Ketika ditanya apa harapan yang paling ingin dicapai di tahun 2018? Jawaban saya singkat: bahagia. Sebab apapun profesi yang dilakoni, sesukses bagaimanapun di bidang karir, dan seluas apapun interaksi sosial, tujuan akhirnya adalah kebahagiaan.
Dan kebahagiaan itu bisa diperoleh bahkan melalui hal-hal yang sepele: hobi koleksi perangko atau meme yang lucu-lucu. Namun logikanya dapat ditingkatkan: bila hal-hal sepele saja bisa membahagiakan, tentu banyak hal tidak sepele yang lebih berpotensi membahagiakan.
Dan artikel ini tidak akan mengulang perdebatan klasik terkait defenisi bahagia dan kebahagiaan, yang tetap masih sangat debatable. Namun mari melihatnya melalui perspektif yang sederhana dan praktis.
Pertama, saya yakin, hampir semua orang sepakat bahwa ada tiga variabel utama untuk menggapai dan memaksimalkan kebahagiaan: sehat (jasmani-rohani), berkecukupan dan pergaulan. Bahasa kerennya: kesehatan, ekonomi dan interaksi sosial yang positif. Dan tiga variabel ini saling berkaitan secara simultan.

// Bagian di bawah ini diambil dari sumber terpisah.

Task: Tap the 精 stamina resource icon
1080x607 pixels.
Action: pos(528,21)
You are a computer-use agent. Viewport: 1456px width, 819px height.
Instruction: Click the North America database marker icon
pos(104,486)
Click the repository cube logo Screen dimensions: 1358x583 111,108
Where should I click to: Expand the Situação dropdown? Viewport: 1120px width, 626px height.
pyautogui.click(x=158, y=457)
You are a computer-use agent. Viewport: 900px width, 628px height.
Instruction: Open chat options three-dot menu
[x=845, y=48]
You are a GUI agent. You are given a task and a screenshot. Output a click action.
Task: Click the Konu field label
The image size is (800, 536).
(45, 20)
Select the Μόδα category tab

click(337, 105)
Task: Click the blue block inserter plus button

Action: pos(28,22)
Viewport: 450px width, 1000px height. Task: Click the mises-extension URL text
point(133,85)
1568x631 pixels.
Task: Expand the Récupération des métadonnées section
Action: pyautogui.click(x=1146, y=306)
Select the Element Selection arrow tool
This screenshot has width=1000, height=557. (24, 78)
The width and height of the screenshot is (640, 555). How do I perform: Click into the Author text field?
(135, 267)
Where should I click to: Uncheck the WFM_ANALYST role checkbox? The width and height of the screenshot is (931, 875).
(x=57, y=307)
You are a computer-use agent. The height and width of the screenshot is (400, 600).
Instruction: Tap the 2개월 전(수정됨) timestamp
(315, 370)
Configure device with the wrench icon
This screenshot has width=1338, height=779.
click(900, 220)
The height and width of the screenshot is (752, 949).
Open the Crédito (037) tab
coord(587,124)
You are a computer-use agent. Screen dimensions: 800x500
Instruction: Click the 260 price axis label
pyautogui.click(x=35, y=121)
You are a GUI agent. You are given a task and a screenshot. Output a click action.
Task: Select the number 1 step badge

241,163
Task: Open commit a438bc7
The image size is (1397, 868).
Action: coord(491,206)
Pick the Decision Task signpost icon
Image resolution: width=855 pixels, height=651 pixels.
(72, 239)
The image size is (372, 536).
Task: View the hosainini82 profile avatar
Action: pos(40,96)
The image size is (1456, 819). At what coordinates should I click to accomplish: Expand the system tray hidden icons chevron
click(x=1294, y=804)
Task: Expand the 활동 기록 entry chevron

Kedua, jika tetap bisa berbagaia dengan berpenyakitan, kan mestinya lebih bisa berbahagia bila tanpa penyakit. Memang betul bahwa realitas kehidupan jaman now, sulit menghindari penyakit, akibat pola makan, makanan yang tidak sehat, polusi dan beban kehidupan yang semakin kompleks.
Tapi logikanya ditingkatkan: jika pun penyakitan, jangan yang berat-beratlah. Sebab jika tetap bisa berbahagia dengan mengidap penyakit berat (jantung, ginjal, stroke dan sejenisnya), kan mestinya lebih bisa berbahagia bila cuma demam biasa, batuk dan filek ringan. Solusi untuk berbagai kemungkinan sehat-sakit itu cuma satu: hidup dengan pola sehat, hindari berbagai faktor yang memicu penyakit.
Ketiga, jika benar tetap bisa berbahagia dengan kemiskinan, logikanya, kekayaan tentu lebih berpotensi untuk membahagiakan.
Dan kekayaan berlimpah tanpa bisa menikmatinya juga dapat menjadi sumber kesengsaraan. Sulit membayangkan seorang yang kaya dapat menikmati kebahagiaan bila di sisa hidupnya harus meringkuk di penjara akibat terjaring Operasi Tangkap Tangan (OTT) oleh KPK (Komisi Pemberantasan Korupsi, akibat korupsi.
Ada ungkapan klasik: waktu muda, bisa makan apa saja, tapi nggak punya duit untuk membelinya. Begitu sudah kaya dan mampu beli makanan apa saja, giliran dokter yang minta mengindari pantangan makanan ini itu.
Jika tetap bisa berbahagia dengan berutang, kan mestinya bisa lebih berbahagia jika tidak berutang. Tapi realitas modern jaman now memang tidak mungkin lagi hidup tanpa berutang. Oke, tapi logikanya ditingkatkan: bila tetap bisa berbahagia dengan banyak utang, kan mestinya akan lebih berbahagia bila utang sedikit. Dan untuk dua kemungkinan itu, solusinya satu: jangan atau hindari berutang.
Keempat, dalam pergaulan, bila mampu berbahagia meski dimusuhi oleh banyak orang, kan mestinya lebih bisa berbahagia bila hidup tanpa musuh. Memang sih, mustahil hidup tanpa musuh. Tapi kalau bisa berbahagia dengan 10 musuh, kan mestinya lebih bisa berbahagia jika cuma menghadapi satu-dua-tiga musuh saja. Solusinya: hindari perilaku yang memicu permusuhan, dan selalu melebarkan spektrum persahabatan.